In this maelstrom, I continue to provide ministry to a small aging congregation that sold its large, grandiose cathedral church to Carleton University back in 2019 and now rents back space for worship and community outreach to seniors and the homeless population in downtown Ottawa. 

Ironically, my church represents a microcosm of the national denomination because it has few congregants left, but it was able to constitute a multimillion-dollar endowment following the sale of its building. All of that money is actually under the control and authority of the national church through its regional structures. The denomination is increasingly becoming cash rich and people poor. This, in part, explains why the UCC can still plan national meetings that spend significant budgets discussing things that seem so distant and irrelevant to the local congregations.

So, I press on doing the ministry that I believe God is calling me to do. That ministry is informed by my theological worldview that is deeply grounded in the timeless and eternal covenant God established with Abraham, the wisdom of the Hebrew Bible, the Gospel of Jesus Christ, and the witness of the earliest churches that tried to navigate the turbulent waters of Jews and Gentiles coming together in shared conviction.

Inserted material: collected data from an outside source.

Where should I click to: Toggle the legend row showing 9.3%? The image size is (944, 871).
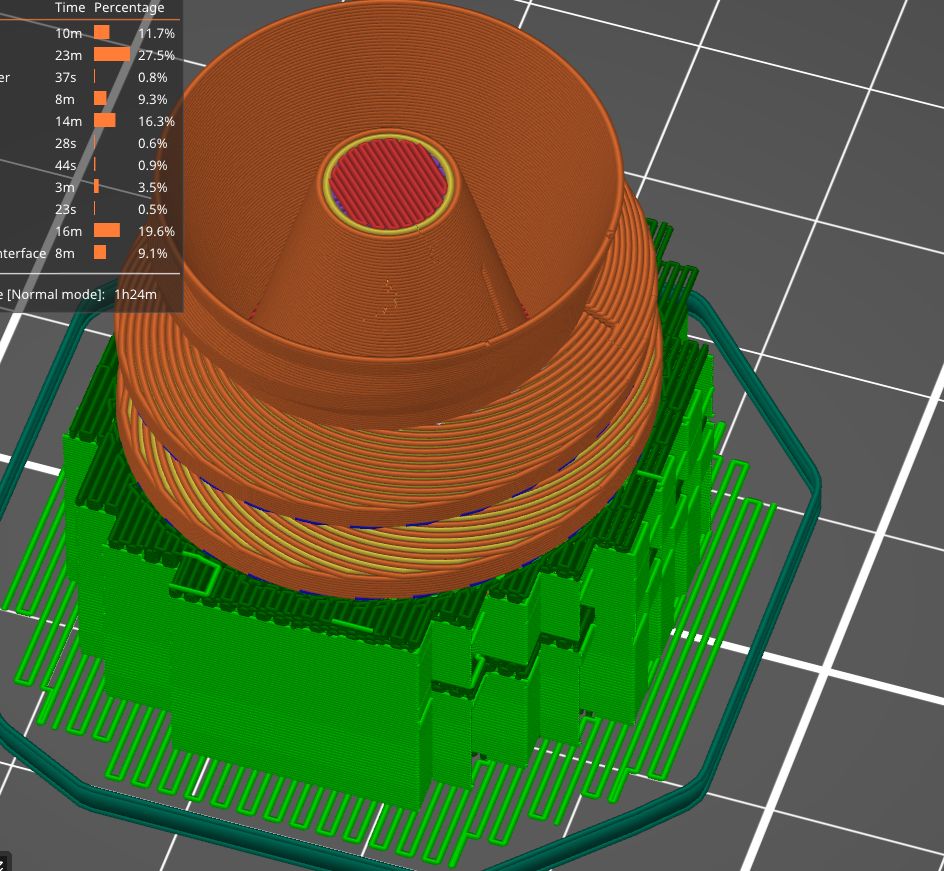90,99
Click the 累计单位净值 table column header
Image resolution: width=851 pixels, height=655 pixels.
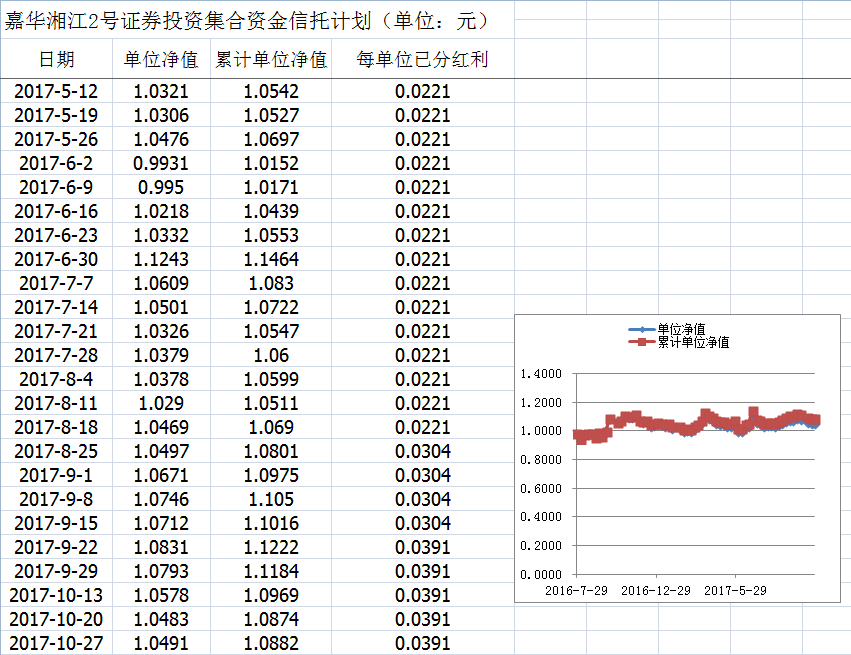pos(271,60)
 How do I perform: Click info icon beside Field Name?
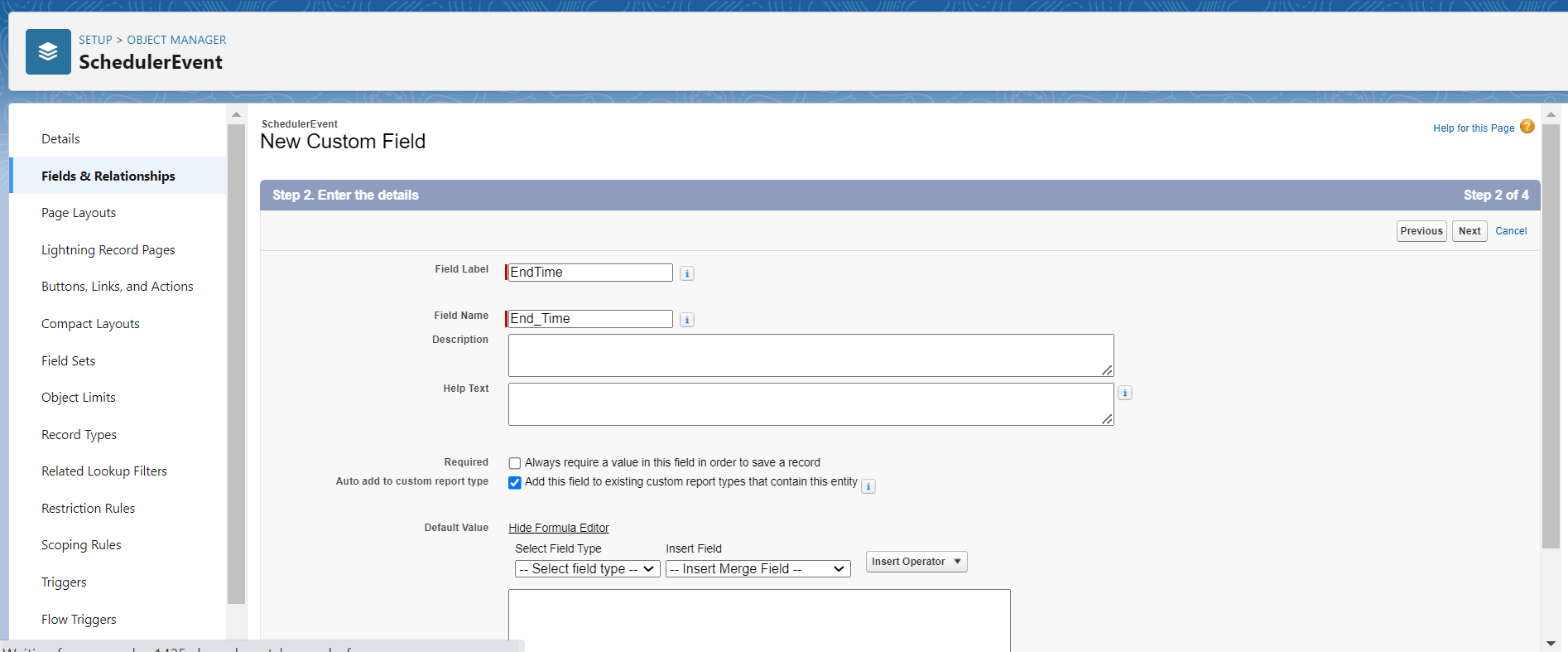[x=686, y=320]
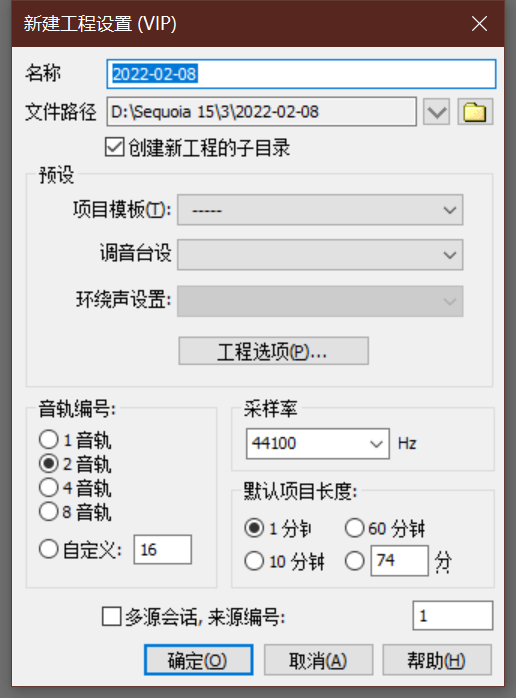Open the 项目模板 dropdown
This screenshot has width=516, height=698.
tap(320, 210)
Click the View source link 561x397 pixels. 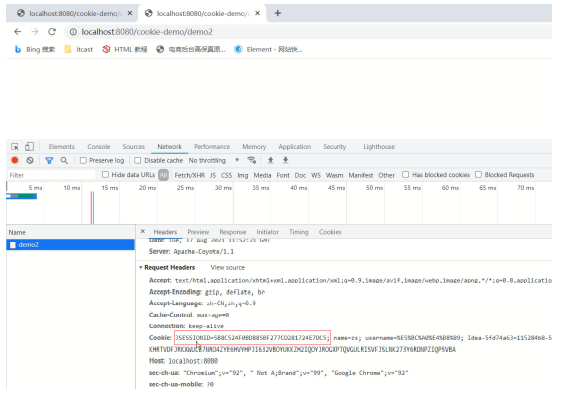228,268
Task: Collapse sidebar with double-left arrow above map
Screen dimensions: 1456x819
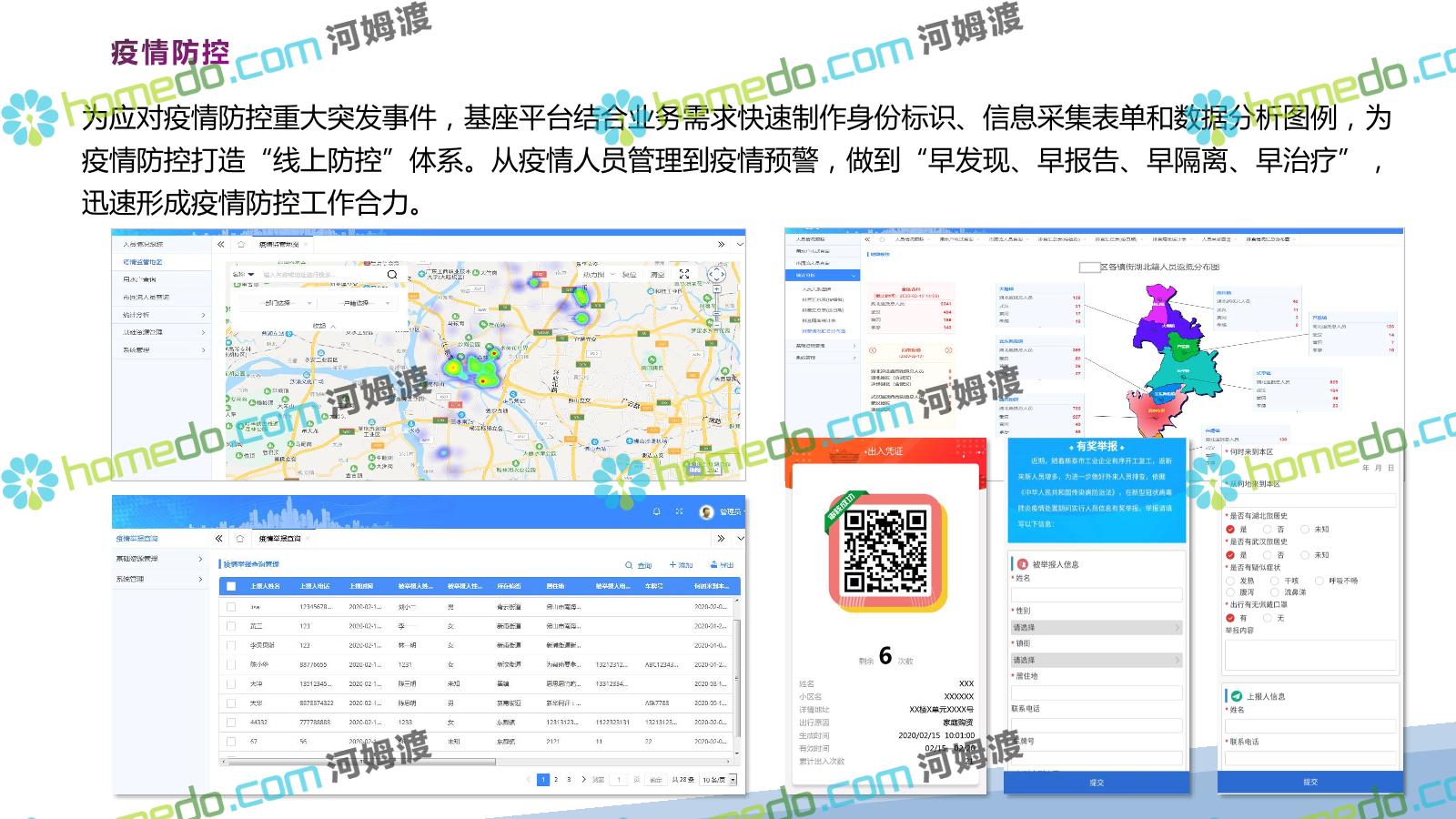Action: click(x=220, y=245)
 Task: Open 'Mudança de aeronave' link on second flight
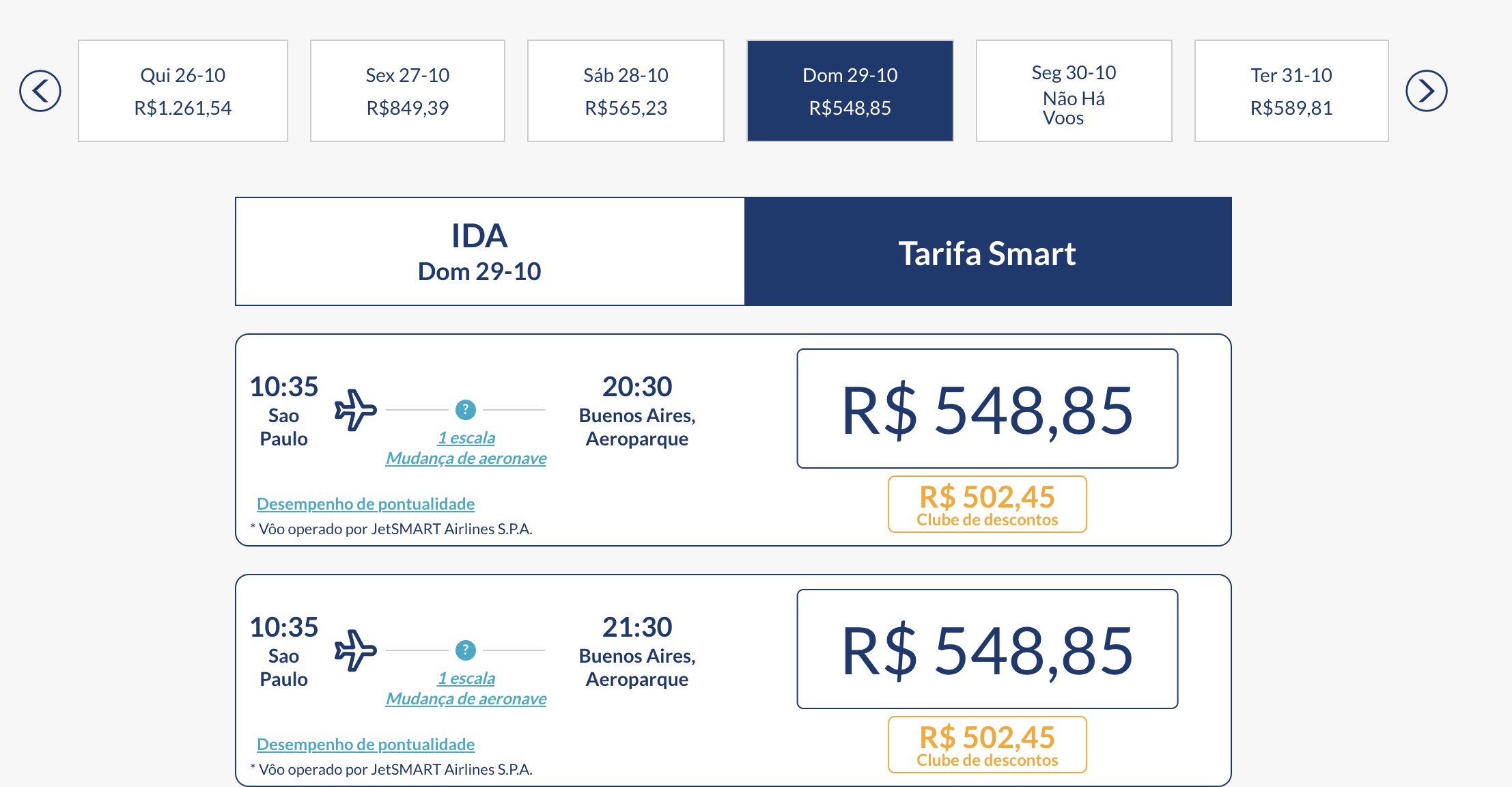466,699
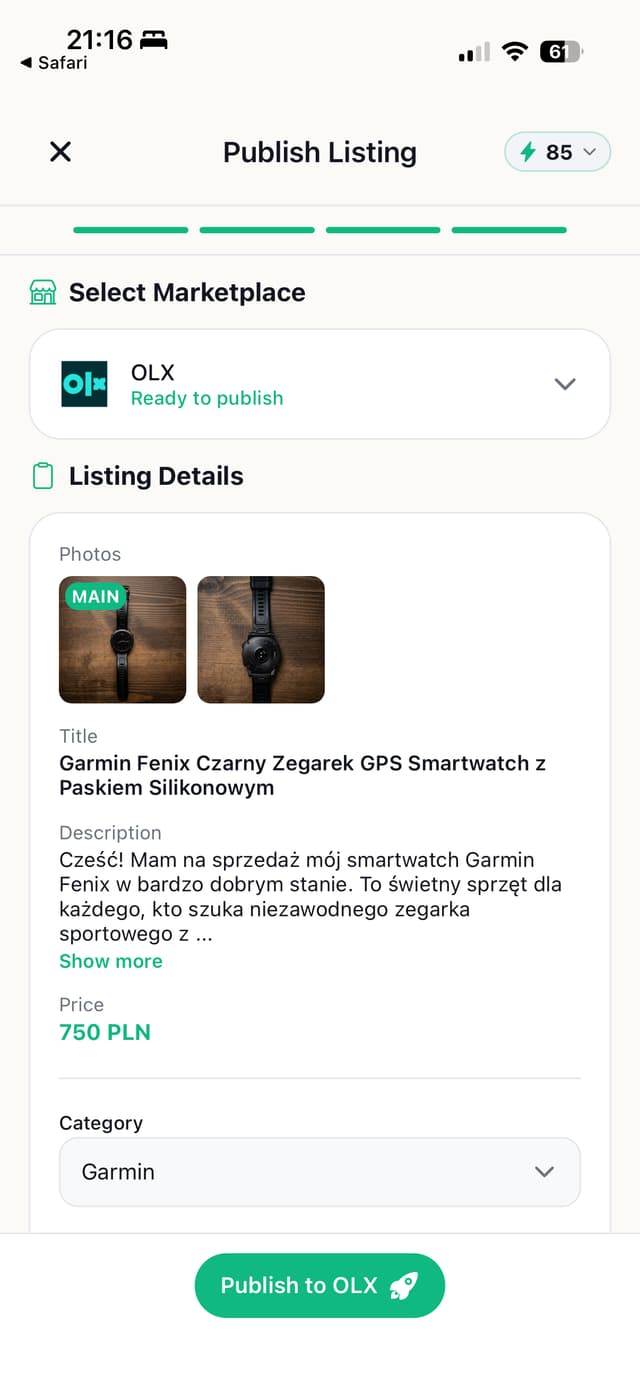Click the MAIN badge on the first photo
Screen dimensions: 640x1391
coord(95,597)
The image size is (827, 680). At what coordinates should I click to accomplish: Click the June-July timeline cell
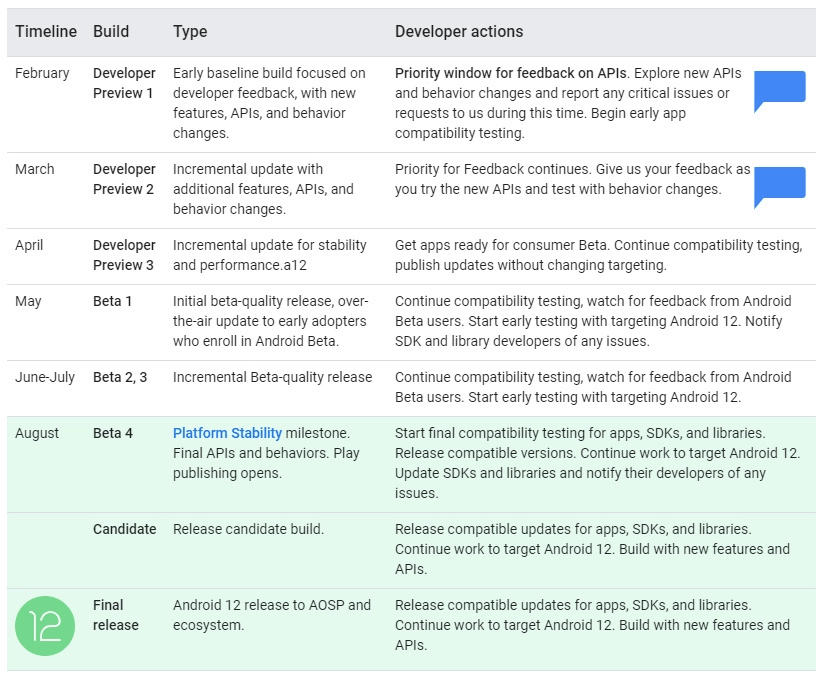click(x=45, y=377)
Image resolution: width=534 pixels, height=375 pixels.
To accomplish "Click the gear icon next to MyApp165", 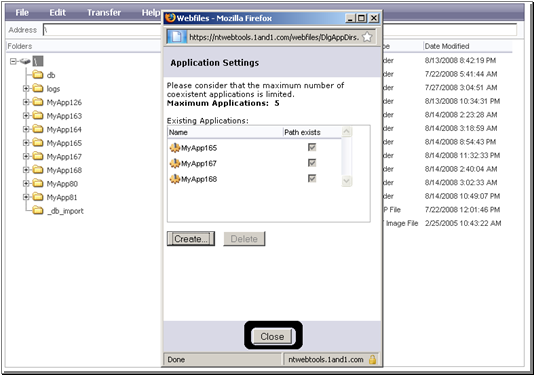I will point(175,148).
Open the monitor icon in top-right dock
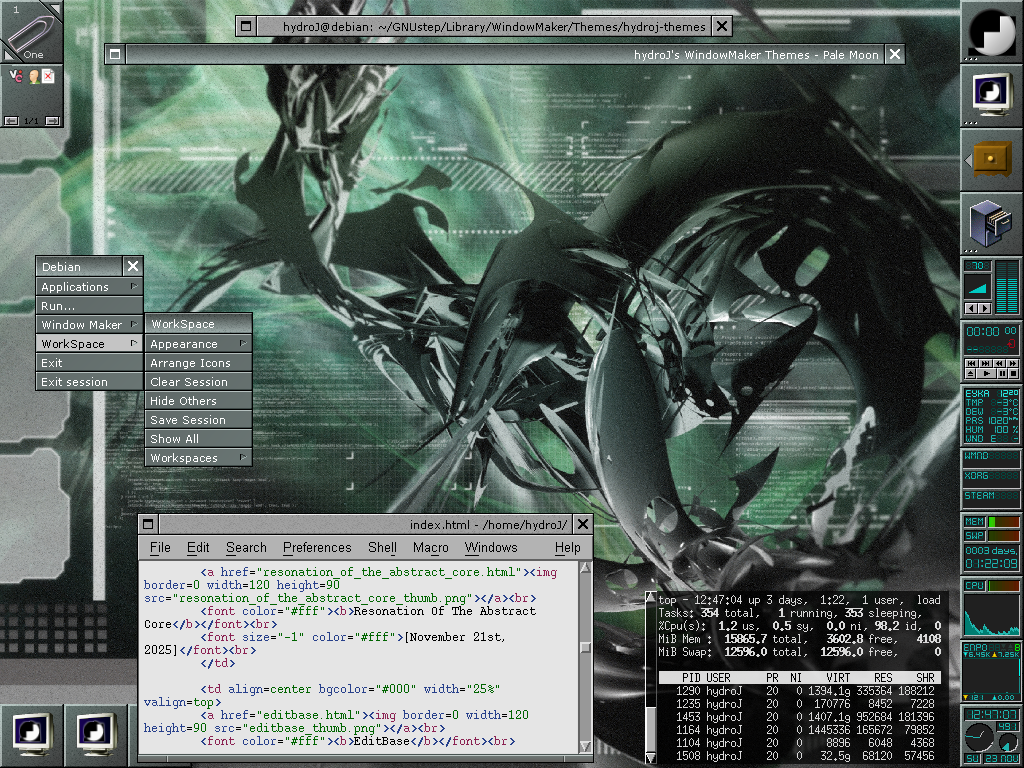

There are a number of situations in all four of the Gospels where Jesus told his first followers that they would be persecuted and excluded by the state power of Rome and the religious elite of his time. Jesus and his disciples were Jews. The first churches were early “Christ confessors” from the Jewish community. He counseled them to be “wise as serpents and innocent as doves” (Matthew 10:16). He told them that not a single letter of the Torah changes because of his teachings (Matthew 5:18). He held them to that standard as a minimum. And that is how I approach my ministry.

I believe strongly that the animus and hate being directed to Israel today from the “moderate” mainline Christian world is the contemporary morphing of historic Christian antisemitism that assumes Judaism is an inferior and replaced faith. I have said that publicly, written about it, and advocated against it. I have called it antisemitism because, as a practice of Christian theology, this steady drift away from the spirit of Bearing Faithful Witness means abandoning the existence of Israel as it is constituted today and replacing it with something totally antithetic to Judaism. To me, this sounds like the latest version of replacement theology.

For this effort, I have had some vitriol directed at me along with a measure of exclusion. I don’t fear the hate mail and phone calls I receive. While some of my colleagues have tried to ostracize me, I remain steadfast in my determination to not let them impact my ministry. 

Nothing I have experienced comes even remotely close to the reality of life today for Jews in Canada. My Jewish friends and colleagues continue to tell me about disturbing and threatening things that they have had to endure. It is self-evident in what I see happening in the streets in Ottawa. Regularly, street protests pass my church in downtown Ottawa and I hear chants of “kill Zionists,” “Jewish genocide,” “from the river to the sea,” and “global intifada.” These words lead to more direct violence, as we saw in the recent hate-motivated stabbing of an older Jewish woman guilty of nothing more than shopping for groceries.

I am blessed to have strong support from the congregation that I serve. Under the terms and by-laws of our denomination, local churches have a lot of autonomy and cannot be forced to accept a certain theological orientation pushed by those able to control the process at the national level.

I have always had strong support from the congregations I serve. I wonder if Jews in Canada have this same sense of being supported and engaged? These days, I fear not. That fact drives my conviction that, as a Christian leader, I have a moral obligation to speak out against the growing toxin of antisemitism. We all have a moral obligation to speak out. 

This is why I stay in the UCC: to bear witness to the special covenant between Christians and Jews.